# Help! I don't know how to make a CV for USC Peter Stark Producing Program?



## filmsschooltingz (Nov 10, 2020)

Hi all! I'm trying to get my application in but I'm realizing I have no idea how to make a CV for the USC Producing Program. It says to include work, creative experience, and travel. I have a page for work experience, but I don't really know what the travel and creative section should include, or how to include elements. I tried emailing them for clarity, but I haven't heard back. Should I just list films/stories I've written? I'm going directly from undergrad to grad so I haven't had a ton of time for creative projects outside of classes. Thanks!


----------



## mooring (Nov 10, 2020)

filmsschooltingz said:


> Hi all!

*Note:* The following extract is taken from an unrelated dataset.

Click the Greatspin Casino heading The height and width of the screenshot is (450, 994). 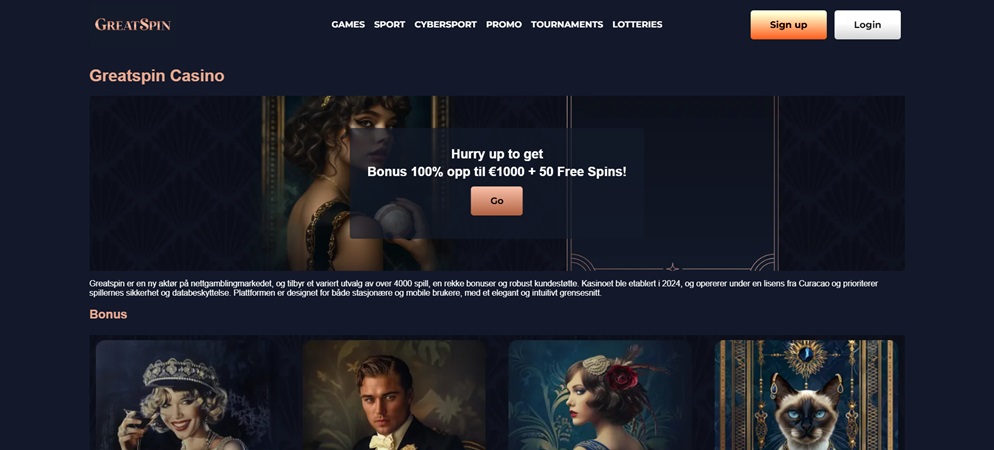point(157,76)
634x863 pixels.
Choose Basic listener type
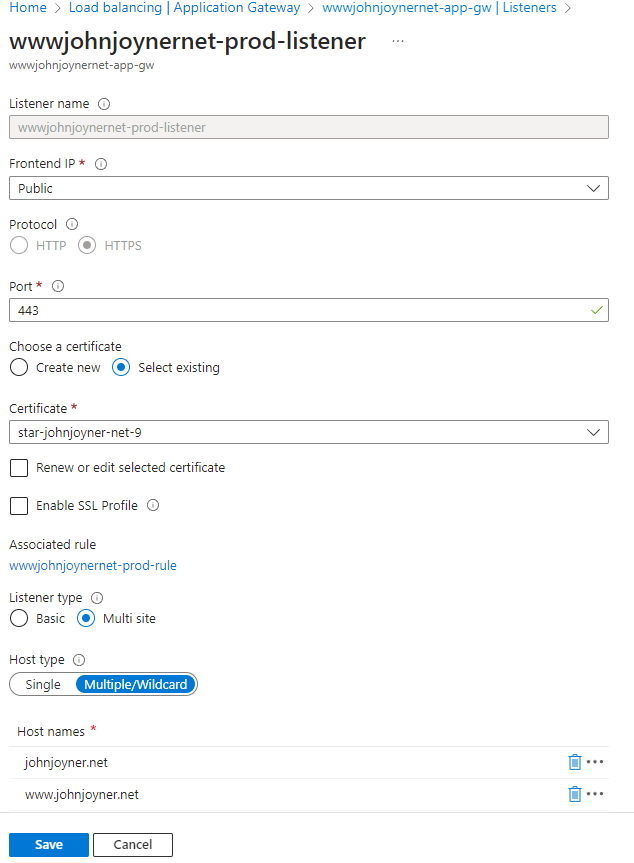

I'm trying to get my application in but I'm realizing I have no idea how to make a CV for the USC Producing Program. It says to include work, creative experience, and travel. I have a page for work experience, but I don't really know what the travel and creative section should include, or how to include elements. I tried emailing them for clarity, but I haven't heard back. Should I just list films/stories I've written? I'm going directly from undergrad to grad so I haven't had a ton of time for creative projects outside of classes. Thanks!


Hi, I'm in the same boat. I used my regular resume but added a section for  "creative projects", basically just bullet pointing what I've created.


----------